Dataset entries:
>>>

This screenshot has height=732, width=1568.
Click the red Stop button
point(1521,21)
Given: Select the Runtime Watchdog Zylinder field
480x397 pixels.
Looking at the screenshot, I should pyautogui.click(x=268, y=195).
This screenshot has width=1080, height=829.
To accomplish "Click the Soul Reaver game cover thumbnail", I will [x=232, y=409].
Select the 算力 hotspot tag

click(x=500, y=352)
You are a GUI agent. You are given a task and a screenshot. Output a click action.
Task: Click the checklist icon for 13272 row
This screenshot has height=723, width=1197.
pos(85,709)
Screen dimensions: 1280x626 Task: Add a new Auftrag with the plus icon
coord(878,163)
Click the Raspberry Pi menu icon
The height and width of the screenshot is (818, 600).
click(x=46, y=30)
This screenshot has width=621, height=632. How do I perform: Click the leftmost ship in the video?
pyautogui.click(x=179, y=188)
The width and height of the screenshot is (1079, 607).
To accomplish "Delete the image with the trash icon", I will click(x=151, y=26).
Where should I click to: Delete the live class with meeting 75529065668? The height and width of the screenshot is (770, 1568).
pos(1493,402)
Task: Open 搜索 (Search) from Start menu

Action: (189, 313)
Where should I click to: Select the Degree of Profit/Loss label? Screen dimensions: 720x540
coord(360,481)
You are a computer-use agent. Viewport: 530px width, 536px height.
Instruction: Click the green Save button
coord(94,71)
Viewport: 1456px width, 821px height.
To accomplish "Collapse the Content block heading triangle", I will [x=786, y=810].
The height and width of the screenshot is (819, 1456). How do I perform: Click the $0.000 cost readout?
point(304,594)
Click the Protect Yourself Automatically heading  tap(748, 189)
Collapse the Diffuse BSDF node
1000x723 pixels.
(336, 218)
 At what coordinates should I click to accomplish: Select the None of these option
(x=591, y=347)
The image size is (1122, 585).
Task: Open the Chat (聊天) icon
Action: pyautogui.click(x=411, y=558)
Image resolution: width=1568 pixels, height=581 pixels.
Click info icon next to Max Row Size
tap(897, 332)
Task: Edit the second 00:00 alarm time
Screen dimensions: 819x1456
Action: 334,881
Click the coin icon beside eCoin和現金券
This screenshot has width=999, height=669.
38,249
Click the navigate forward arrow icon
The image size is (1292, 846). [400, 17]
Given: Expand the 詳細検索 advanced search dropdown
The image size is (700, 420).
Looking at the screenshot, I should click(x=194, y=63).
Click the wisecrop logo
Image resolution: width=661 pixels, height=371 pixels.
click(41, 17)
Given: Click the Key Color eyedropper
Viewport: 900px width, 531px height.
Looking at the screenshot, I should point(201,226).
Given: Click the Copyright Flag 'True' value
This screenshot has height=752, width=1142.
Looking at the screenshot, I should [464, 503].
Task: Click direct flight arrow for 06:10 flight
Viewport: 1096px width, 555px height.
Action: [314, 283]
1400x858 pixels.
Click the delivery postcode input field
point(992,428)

<<<

# [Task item]
Repeat verbatim the opening run of entries, ending with the line that contains "You are a computer-use".

# [Answer]
This screenshot has height=732, width=1568.
Click the red Stop button
point(1521,21)
Given: Select the Runtime Watchdog Zylinder field
480x397 pixels.
Looking at the screenshot, I should pyautogui.click(x=268, y=195).
This screenshot has width=1080, height=829.
To accomplish "Click the Soul Reaver game cover thumbnail", I will [x=232, y=409].
Select the 算力 hotspot tag

click(x=500, y=352)
You are a GUI agent. You are given a task and a screenshot. Output a click action.
Task: Click the checklist icon for 13272 row
This screenshot has height=723, width=1197.
pos(85,709)
Screen dimensions: 1280x626 Task: Add a new Auftrag with the plus icon
coord(878,163)
Click the Raspberry Pi menu icon
The height and width of the screenshot is (818, 600).
click(x=46, y=30)
This screenshot has width=621, height=632. How do I perform: Click the leftmost ship in the video?
pyautogui.click(x=179, y=188)
The width and height of the screenshot is (1079, 607).
To accomplish "Delete the image with the trash icon", I will click(x=151, y=26).
Where should I click to: Delete the live class with meeting 75529065668? The height and width of the screenshot is (770, 1568).
pos(1493,402)
Task: Open 搜索 (Search) from Start menu

Action: (189, 313)
Where should I click to: Select the Degree of Profit/Loss label? Screen dimensions: 720x540
coord(360,481)
You are a computer-use agent. Viewport: 530px width, 536px height.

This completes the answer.